With the Bush and Obama administrations having left rife amounts of people with a sour taste for American government, many are looking for a president who could unite an often viciously bipartisan Congress. The most incriminating example of such irrationality being the government shutdown of 2013, of which Ted Cruz was undoubtedly the co-orchestrator, along with many of his radical Senate Republican colleagues.

Their continued efforts to defund the Affordable Care Act through federal budget cuts eventually led the nation into its third-longest government shutdown in history. In fact, it is this very instance that gained Cruz the disdain of Republican party leaders, whose support is all but required if a presidential candidate wishes to make a realistic bid for the nomination. Without the support of the party elite, Cruz is doomed to fall into obscurity when a candidate such as Jeb Bush enters the fight with the full support of Republican party leaders.

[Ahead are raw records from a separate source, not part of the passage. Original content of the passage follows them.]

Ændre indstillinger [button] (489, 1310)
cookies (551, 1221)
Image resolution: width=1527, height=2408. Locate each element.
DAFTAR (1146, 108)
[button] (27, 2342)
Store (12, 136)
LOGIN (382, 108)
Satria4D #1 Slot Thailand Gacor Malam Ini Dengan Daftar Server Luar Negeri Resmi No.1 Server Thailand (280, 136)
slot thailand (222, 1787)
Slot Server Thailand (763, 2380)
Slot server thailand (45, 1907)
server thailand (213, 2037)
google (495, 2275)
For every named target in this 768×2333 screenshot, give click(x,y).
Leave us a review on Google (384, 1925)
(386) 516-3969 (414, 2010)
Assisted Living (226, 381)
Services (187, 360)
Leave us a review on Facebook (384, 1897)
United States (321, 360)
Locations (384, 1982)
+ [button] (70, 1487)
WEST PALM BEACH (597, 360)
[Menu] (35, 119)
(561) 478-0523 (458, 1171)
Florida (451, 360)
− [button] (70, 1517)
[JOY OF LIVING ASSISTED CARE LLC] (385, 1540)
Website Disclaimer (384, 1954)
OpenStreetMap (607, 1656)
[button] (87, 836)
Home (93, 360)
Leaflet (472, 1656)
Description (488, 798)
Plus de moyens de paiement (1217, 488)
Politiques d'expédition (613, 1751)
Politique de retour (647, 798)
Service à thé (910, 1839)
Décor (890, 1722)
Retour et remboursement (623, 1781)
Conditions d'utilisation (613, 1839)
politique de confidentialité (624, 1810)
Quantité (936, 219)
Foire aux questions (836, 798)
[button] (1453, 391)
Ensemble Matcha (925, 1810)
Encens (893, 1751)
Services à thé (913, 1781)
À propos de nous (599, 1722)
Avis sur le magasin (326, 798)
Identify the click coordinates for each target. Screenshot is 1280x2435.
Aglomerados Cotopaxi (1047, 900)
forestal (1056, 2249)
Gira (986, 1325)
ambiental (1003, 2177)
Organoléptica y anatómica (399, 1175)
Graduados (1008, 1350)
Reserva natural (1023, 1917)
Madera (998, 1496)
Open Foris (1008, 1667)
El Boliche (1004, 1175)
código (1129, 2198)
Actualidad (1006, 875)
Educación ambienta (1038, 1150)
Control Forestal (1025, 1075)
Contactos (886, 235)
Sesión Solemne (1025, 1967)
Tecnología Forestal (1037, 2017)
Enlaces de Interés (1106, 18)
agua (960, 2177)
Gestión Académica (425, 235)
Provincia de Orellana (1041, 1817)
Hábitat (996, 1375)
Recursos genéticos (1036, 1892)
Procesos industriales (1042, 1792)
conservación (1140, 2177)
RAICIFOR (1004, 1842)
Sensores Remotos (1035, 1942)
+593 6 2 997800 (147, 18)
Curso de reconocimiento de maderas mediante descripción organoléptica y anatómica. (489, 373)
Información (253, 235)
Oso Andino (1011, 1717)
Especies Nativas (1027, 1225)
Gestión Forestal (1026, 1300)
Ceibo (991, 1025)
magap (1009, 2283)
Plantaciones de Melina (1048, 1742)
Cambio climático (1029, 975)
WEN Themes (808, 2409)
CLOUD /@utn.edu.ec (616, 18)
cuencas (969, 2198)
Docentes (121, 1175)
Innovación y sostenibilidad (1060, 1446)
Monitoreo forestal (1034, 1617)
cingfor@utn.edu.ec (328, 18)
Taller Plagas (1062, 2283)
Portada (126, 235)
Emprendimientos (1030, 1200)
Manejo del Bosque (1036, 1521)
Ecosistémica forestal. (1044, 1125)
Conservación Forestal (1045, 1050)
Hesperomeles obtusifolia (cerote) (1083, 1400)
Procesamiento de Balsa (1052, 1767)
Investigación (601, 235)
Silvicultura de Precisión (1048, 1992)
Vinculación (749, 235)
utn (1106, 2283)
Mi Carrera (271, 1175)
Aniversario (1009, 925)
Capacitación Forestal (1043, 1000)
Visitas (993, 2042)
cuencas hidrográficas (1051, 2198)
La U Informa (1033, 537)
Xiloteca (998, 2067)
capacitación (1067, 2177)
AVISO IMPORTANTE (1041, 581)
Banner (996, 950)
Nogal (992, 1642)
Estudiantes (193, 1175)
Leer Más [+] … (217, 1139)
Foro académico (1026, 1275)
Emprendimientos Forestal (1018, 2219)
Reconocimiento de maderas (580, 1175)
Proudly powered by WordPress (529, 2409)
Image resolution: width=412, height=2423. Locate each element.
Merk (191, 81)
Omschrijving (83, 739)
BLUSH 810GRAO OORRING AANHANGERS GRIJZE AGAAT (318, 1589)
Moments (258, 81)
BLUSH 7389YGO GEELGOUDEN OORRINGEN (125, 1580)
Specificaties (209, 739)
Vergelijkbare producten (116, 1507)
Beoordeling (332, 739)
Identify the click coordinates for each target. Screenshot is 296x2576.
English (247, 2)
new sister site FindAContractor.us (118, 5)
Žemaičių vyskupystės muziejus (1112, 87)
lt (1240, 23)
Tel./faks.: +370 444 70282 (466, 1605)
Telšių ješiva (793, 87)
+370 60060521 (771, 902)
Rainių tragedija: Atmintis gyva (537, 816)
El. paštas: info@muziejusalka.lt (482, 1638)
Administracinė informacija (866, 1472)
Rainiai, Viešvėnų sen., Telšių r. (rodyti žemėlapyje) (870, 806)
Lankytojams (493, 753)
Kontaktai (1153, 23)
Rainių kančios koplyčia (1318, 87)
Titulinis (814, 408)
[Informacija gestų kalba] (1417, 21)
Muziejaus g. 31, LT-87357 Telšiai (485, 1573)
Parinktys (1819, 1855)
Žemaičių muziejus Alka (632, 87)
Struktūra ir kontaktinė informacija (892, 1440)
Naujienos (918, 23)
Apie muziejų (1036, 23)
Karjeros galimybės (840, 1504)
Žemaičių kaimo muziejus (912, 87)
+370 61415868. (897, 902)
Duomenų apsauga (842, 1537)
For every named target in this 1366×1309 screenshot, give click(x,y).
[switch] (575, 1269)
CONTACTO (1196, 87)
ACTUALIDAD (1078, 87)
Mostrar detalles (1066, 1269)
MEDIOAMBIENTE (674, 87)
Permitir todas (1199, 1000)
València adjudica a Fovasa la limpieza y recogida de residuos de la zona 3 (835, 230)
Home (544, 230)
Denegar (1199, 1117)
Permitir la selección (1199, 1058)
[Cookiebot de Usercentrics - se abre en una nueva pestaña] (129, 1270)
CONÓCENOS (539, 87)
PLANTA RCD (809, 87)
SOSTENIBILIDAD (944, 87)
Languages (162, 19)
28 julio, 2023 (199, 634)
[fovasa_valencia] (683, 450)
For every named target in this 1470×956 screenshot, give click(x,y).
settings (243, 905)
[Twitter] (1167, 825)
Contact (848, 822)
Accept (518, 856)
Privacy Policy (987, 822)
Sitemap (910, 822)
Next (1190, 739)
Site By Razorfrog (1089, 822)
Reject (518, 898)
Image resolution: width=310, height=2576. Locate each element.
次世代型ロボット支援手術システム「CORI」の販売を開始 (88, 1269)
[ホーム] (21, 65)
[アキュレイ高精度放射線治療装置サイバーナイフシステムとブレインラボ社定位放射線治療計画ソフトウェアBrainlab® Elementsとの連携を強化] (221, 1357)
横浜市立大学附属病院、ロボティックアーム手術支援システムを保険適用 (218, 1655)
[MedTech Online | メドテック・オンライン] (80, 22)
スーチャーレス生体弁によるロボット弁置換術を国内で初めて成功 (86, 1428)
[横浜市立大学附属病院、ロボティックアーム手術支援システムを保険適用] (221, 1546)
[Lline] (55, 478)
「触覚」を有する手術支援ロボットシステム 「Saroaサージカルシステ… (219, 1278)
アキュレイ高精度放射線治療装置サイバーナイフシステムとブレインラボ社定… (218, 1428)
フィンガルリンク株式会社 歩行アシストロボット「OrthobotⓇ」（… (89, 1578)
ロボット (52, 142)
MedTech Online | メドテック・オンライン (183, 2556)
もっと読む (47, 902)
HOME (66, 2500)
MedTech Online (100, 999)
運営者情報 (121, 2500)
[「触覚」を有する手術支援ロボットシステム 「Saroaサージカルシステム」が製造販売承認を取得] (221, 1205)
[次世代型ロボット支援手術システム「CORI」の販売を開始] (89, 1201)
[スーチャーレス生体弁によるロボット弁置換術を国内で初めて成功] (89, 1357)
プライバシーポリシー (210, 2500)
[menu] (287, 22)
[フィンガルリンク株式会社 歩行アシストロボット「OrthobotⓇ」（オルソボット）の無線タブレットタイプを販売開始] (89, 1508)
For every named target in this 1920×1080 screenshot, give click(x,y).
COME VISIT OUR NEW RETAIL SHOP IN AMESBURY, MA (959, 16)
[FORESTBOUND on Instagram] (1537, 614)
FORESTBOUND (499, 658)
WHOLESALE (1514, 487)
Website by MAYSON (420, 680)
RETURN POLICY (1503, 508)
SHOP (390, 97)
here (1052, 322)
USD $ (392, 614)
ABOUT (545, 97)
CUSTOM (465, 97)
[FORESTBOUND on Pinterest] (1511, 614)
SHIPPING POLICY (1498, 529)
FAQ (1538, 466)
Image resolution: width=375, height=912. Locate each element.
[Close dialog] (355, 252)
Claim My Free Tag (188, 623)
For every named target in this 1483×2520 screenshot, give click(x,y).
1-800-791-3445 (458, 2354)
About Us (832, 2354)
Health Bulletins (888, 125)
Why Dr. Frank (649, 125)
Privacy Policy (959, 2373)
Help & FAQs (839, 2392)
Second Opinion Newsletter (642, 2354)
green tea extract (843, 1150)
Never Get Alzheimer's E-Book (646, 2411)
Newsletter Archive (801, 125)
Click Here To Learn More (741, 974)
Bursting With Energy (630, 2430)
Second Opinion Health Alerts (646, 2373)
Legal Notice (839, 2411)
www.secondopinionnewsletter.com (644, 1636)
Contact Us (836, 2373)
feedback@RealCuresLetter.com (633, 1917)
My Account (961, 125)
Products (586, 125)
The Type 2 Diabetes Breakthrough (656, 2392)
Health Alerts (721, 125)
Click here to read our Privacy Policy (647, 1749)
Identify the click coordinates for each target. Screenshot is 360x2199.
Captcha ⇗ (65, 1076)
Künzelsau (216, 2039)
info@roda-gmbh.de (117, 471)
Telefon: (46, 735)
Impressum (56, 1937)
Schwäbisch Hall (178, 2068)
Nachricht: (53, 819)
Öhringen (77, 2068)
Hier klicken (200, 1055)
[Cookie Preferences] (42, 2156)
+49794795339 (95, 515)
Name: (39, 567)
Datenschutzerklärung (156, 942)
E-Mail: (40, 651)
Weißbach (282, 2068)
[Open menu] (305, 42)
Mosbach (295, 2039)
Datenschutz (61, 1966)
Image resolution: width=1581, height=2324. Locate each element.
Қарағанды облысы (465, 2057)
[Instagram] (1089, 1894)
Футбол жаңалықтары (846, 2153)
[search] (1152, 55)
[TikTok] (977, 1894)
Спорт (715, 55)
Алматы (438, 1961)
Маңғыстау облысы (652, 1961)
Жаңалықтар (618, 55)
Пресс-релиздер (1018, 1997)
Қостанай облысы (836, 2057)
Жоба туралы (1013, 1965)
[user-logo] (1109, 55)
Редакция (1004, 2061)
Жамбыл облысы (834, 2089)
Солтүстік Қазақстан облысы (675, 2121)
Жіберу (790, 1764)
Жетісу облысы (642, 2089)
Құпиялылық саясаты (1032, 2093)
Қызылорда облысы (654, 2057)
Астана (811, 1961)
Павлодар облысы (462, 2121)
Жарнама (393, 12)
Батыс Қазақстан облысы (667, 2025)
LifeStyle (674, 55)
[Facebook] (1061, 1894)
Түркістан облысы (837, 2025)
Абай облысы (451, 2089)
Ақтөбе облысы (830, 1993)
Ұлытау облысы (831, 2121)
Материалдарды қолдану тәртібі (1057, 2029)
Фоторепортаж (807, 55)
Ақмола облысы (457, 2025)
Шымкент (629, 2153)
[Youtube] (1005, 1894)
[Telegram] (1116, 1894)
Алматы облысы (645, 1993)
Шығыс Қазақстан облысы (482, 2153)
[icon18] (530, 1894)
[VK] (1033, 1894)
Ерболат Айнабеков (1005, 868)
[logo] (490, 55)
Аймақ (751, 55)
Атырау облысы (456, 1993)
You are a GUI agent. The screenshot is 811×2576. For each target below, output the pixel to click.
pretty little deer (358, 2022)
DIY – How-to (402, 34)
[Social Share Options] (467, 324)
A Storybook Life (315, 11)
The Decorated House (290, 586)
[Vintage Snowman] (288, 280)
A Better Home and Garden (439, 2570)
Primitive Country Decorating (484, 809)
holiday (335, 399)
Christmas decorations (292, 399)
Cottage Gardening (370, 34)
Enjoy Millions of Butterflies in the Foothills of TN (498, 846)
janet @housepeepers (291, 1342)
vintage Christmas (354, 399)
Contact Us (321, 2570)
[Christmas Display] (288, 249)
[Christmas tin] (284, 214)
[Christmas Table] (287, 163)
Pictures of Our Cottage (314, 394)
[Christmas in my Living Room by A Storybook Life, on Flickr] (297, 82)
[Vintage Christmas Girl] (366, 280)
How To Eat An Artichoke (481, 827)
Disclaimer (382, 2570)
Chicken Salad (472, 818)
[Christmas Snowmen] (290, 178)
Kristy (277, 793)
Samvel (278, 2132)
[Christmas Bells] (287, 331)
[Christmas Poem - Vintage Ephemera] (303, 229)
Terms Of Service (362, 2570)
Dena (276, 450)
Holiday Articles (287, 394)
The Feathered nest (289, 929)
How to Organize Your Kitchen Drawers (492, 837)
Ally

Cruz’s evangelical conservative platform simply does not represent the vast majority of Americans who would rather see compromise and progress than the continuous gridlock of the 21st century. This constant impasse is what has led much of America toward the center of the political spectrum.

Data collected by the Benenson Strategy Group and Public Opinion Strategies, pollsters for Barack Obama and Mitt Romney, respectively, found a large percentage of the population’s position on the ever-tilting seesaw of political thought lies majoritively in the center. Although many people identified themselves as leaning to either side of the political spectrum, the reality was that their beliefs were not firmly planted in liberalism or conservatism.

It is this moderate political climate that is vital to a budding presidential candidate’s campaign, and it is exactly why Cruz cannot and will not clinch the Republican nomination, nor the presidency. His campaign relies too heavily on a niche section of the Republican party that does not have the numbers to support him in the coming months.

If Cruz really wishes to make his way to the White House come next November, he has to make a serious shift in the direction of his campaign, and if that means sacrificing some aspects of his ultra-conservative platform, then so be it. After all, all the world’s a stage, and a governmental election is the biggest of them all.